Rather than obsessing over weaknesses, she argues that students waste energy trying to fix areas that don’t come naturally to them.
“You’re going to spend so much time and energy trying to get good at something you’re not naturally good at — and that’s wasted time and effort.”
Her advice? Lean into your strengths and find collaborators who complement your weaknesses. Invest in finding a niche you excel in; everyone has an area in which they can excel, which is the beauty of the team setting in PR.
“Partner with someone whose strength is your weakness,” she said. “That’s the perfect work bestie.”
Experience Is the Best Teacher
Perhaps the strongest theme in her advice is the value of experiential learning.
“Words don’t teach. Experience teaches.”
She recalls once believing she wanted to become a television news anchor. The role looked exciting — the on-camera presence, the storytelling, the adrenaline.

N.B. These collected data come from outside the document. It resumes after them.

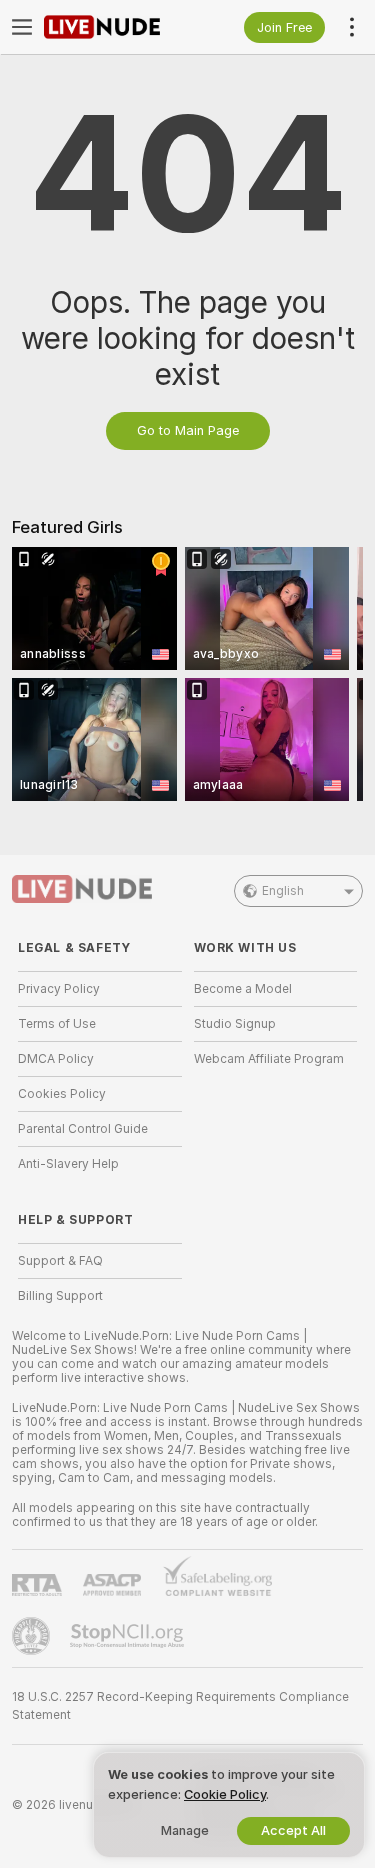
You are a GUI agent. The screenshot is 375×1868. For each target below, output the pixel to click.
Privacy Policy (59, 989)
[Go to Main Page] (116, 27)
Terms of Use (57, 1024)
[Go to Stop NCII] (129, 1636)
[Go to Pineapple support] (33, 1636)
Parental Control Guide (83, 1129)
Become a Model (243, 989)
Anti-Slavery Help (68, 1164)
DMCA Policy (56, 1059)
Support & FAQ (60, 1261)
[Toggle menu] (22, 27)
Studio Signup (235, 1024)
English (283, 891)
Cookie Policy (225, 1794)
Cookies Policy (62, 1094)
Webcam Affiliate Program (269, 1059)
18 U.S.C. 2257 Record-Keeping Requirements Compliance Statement (180, 1706)
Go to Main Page (188, 430)
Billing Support (60, 1296)
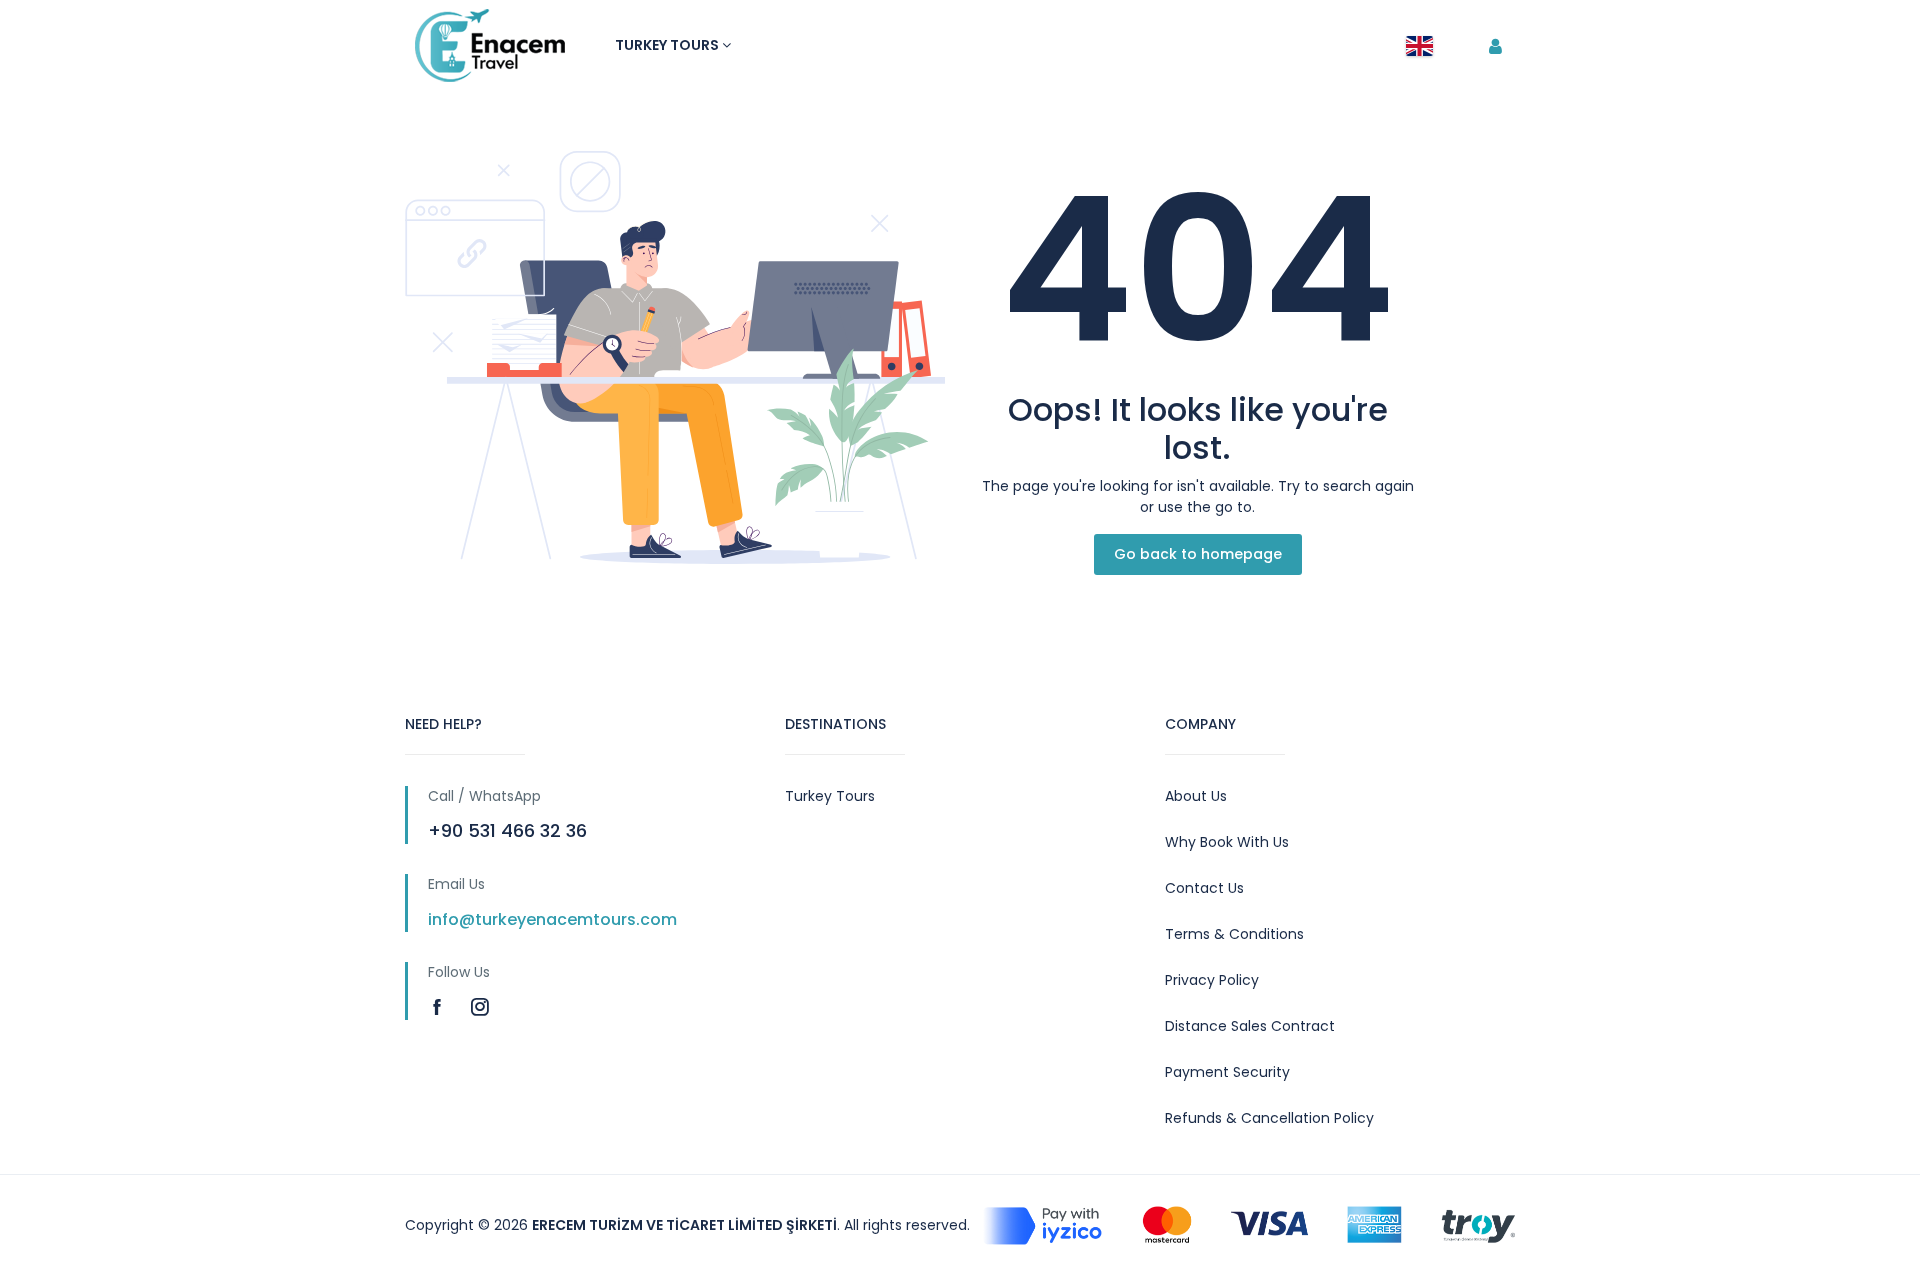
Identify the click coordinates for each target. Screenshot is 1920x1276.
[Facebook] (439, 1006)
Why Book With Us (1227, 842)
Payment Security (1227, 1072)
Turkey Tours (668, 45)
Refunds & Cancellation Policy (1269, 1118)
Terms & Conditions (1234, 934)
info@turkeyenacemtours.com (552, 919)
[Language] (1419, 46)
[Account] (1495, 47)
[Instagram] (480, 1006)
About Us (1196, 796)
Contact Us (1204, 888)
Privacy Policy (1212, 980)
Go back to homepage (1198, 554)
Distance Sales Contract (1250, 1026)
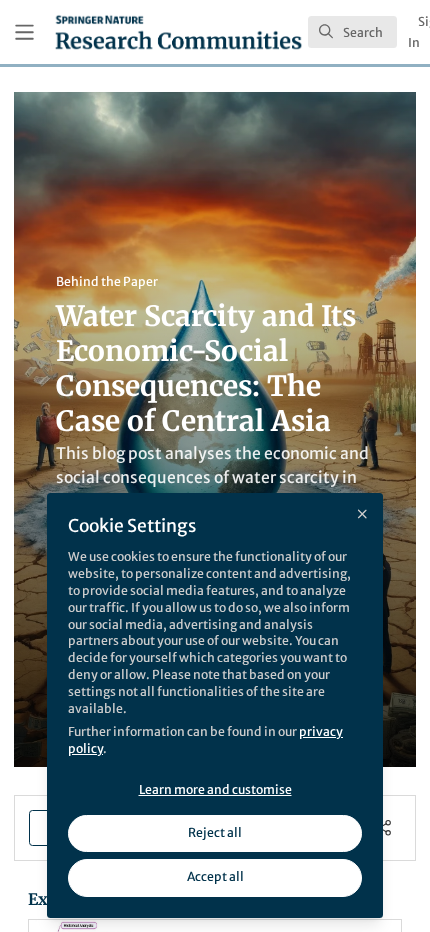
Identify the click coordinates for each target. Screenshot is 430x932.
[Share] (383, 827)
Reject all (215, 832)
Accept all (215, 876)
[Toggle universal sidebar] (24, 32)
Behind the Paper (107, 281)
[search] (352, 32)
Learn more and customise (215, 789)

But when she secured an internship at an ABC affiliate running teleprompters and cameras, her perspective shifted dramatically.
“I learned in one semester that being an anchor is not what I wanted to do,” she said. “I would never have known that if I didn’t have that internship experience.”
For PR students, this means trying different sectors and environments before committing to a niche. Agency, corporate, nonprofit, government, and higher education — each offers a different rhythm and skill set.
Your Network Is Part of Your Niche
While technical skills and internships matter, relationships ultimately shape career trajectories.
“It’s really, really important to build your network,” Frantom emphasized.
She recently helped a former co-op student land a full-time agency position after a principal called to request recommendations.
“When the agency called and said, ‘Do you know anybody good?’ I said, ‘I know exactly who to send you.”
That referral turned into a job offer.
In public relations — a field built on communication and connection — your network is not separate from your niche. It is part of it.
Readiness Over Certainty
For students worried about mapping out every step, these women’s careers serve as reassurance.
Finding your PR niche, she suggests, is less about locking yourself into a specialization at 21— and more about discovering where your strengths, experience, technology, and network intersect.
“You never know what opportunities are going to come up,” she said. “But if you’re ready — and you know what you’re good at — you’ll recognize them when they do.”